Bassist Richie Walsh moved back to Waterford, vocalist and keyboard player Phil Christie teaches music in Dublin’s BIMM and vocalist and guitarist Paul Savage moved to Bray for a multimedia job. It’s this atomisation that has been largely responsible for the band’s decision to call it a day, Comerford and Fennessy explain: it’s just too difficult to get together these days.
But surely even this speaks to a broader narrative than just a bunch of lads happy to quit while they’re ahead? If we had a music industry where musicians of this calibre didn’t have to maintain a day-job, wouldn’t the challenges be fewer?

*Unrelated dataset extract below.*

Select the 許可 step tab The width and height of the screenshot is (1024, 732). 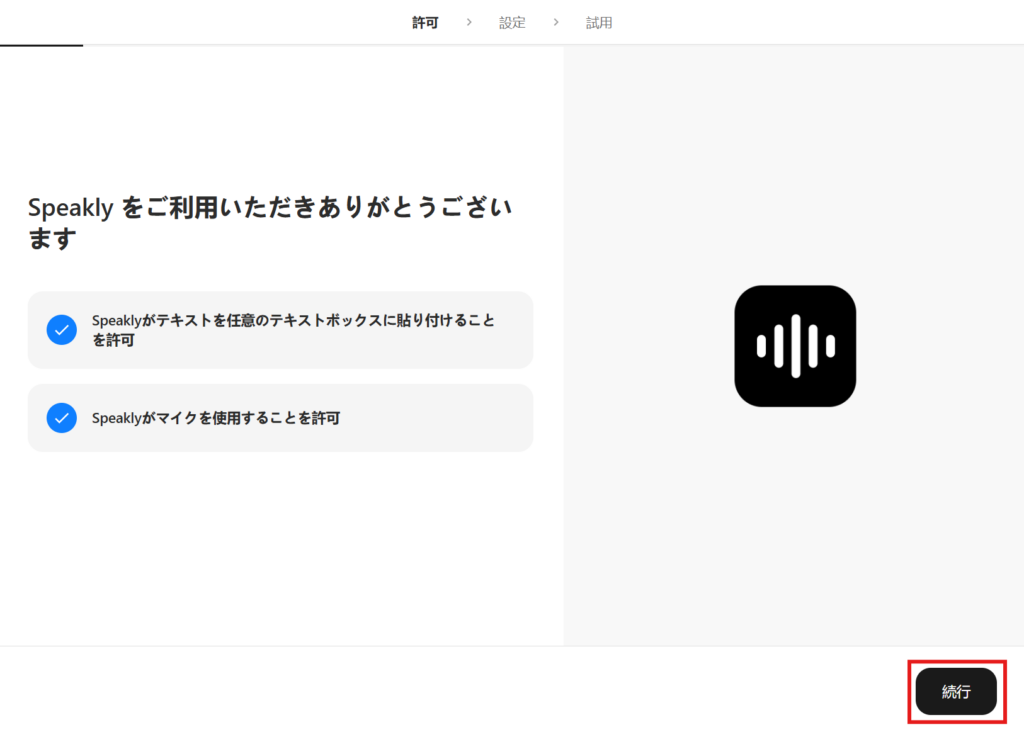point(425,22)
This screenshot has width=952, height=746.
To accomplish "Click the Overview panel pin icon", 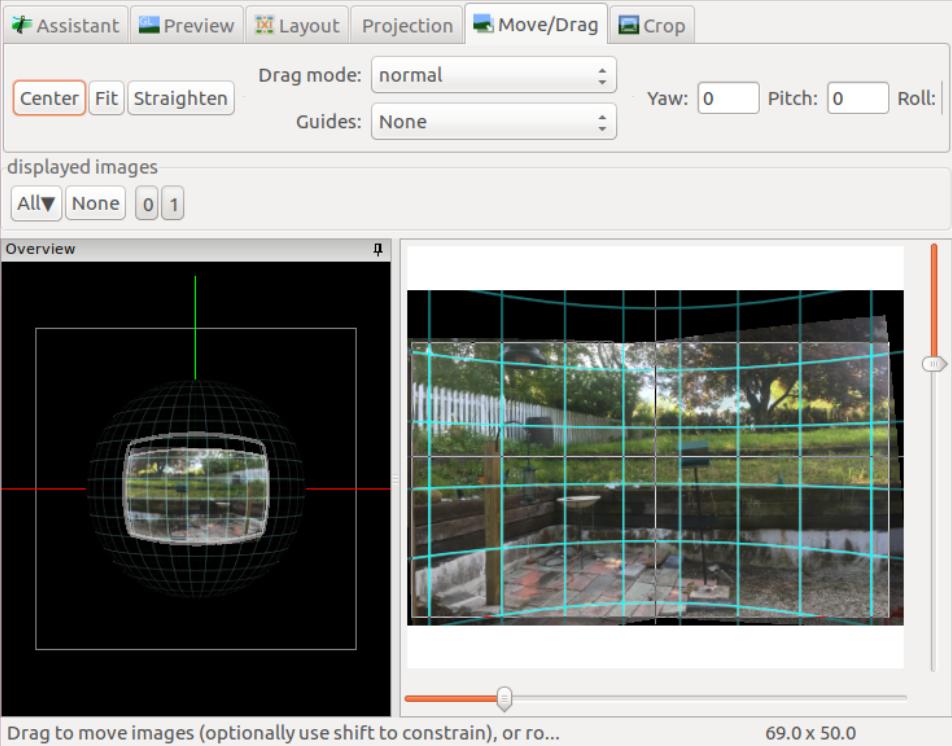I will tap(378, 249).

Comerford, who has what he describes as a “night-job” playing with other bands and is dad to a four-year-old daughter, says
But Fennessy says the truth is complex, a double-edged sword. “It’s interesting that this narrative is getting attached to bands breaking up,” he says. “Obviously artists are making less money because of what’s happened in the digital world, but it’s also made it possible to make a really good-sounding album on your own laptop and I think that’s often overlooked.”
There are certain aspects to the band’s split that aren’t being discussed: long-time bassist Richie Walsh has been replaced by Paddy Freeman for the band’s final three gigs. “Yeah, he’s just really busy and that’s how things are,” Fennessy says.
A track, Japan, on their new album, seems to chart frustrations with the machinations of the music industry, doling out in lyrics a set of nonsensical instructions to achieve the stereotypical “big in Japan” goal.
“It’s funny that that comes across, because that is actually a song about a fairly specific situation we encountered,” Fennessy admits. “I can’t really go into because we could get in trouble, but in a roundabout way, yes, that’s what the song is about.”
Enough said, then: the truth is complex and that’s all we’re getting.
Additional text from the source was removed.